Instructions to follow
The word "agent" marks the lines you need; copy each of them from the data.

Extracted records
◆ ◆ ◆ ◆ ◆ ◆ ◆
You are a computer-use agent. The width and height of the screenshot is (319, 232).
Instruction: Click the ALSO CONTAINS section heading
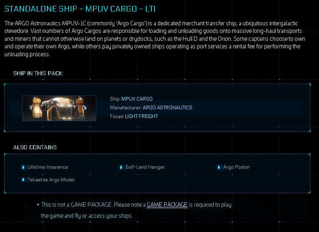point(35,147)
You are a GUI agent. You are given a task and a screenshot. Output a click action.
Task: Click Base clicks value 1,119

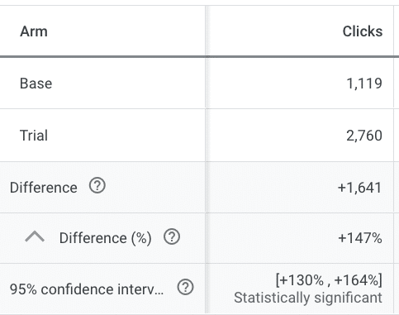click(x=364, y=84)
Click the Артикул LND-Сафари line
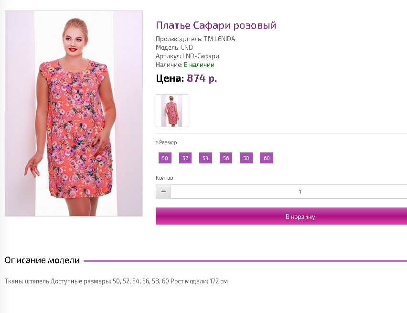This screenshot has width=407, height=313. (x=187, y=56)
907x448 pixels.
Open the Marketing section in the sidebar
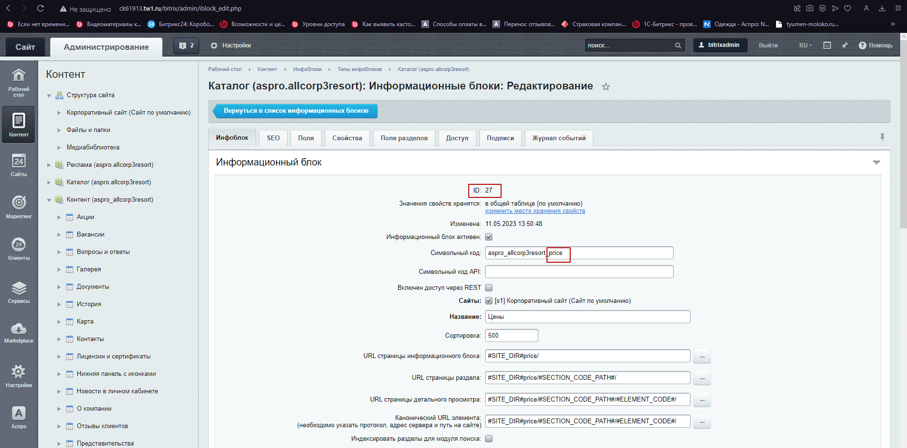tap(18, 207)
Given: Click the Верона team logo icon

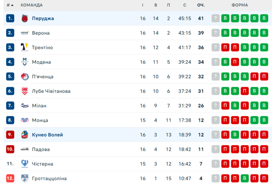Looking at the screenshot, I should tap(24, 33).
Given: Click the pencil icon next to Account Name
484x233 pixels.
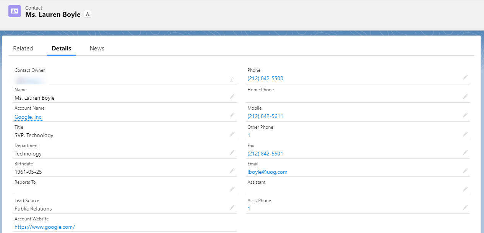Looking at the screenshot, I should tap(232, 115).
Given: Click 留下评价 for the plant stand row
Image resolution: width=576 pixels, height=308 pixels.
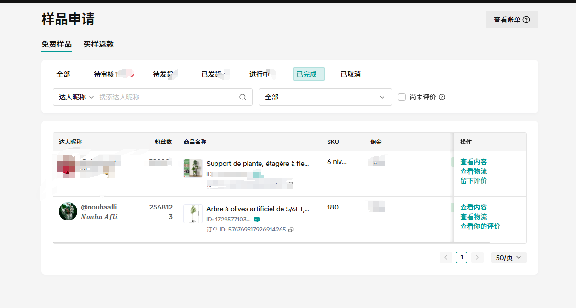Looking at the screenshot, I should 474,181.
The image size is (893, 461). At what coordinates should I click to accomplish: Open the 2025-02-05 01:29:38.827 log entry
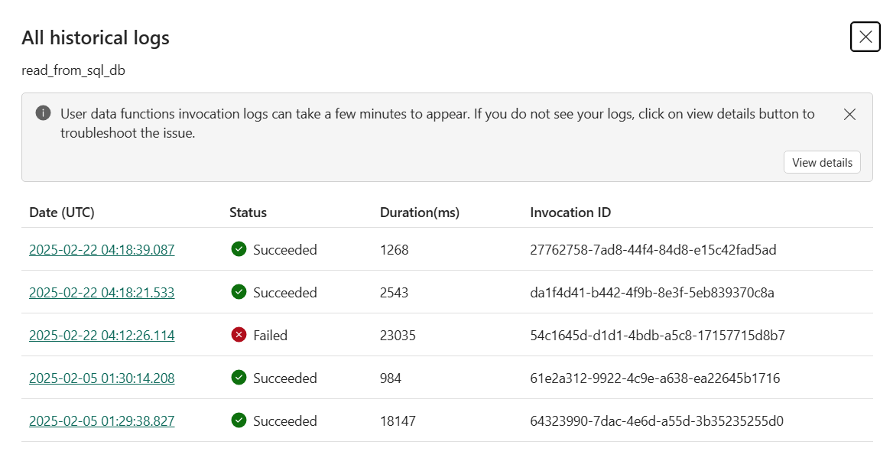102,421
◆ ◆ ◆ ◆ ◆ ◆ ◆
Result below
You are a computer-use agent. The width and height of the screenshot is (319, 232).
You are a GUI agent. You are given a task and a screenshot. Output a click action.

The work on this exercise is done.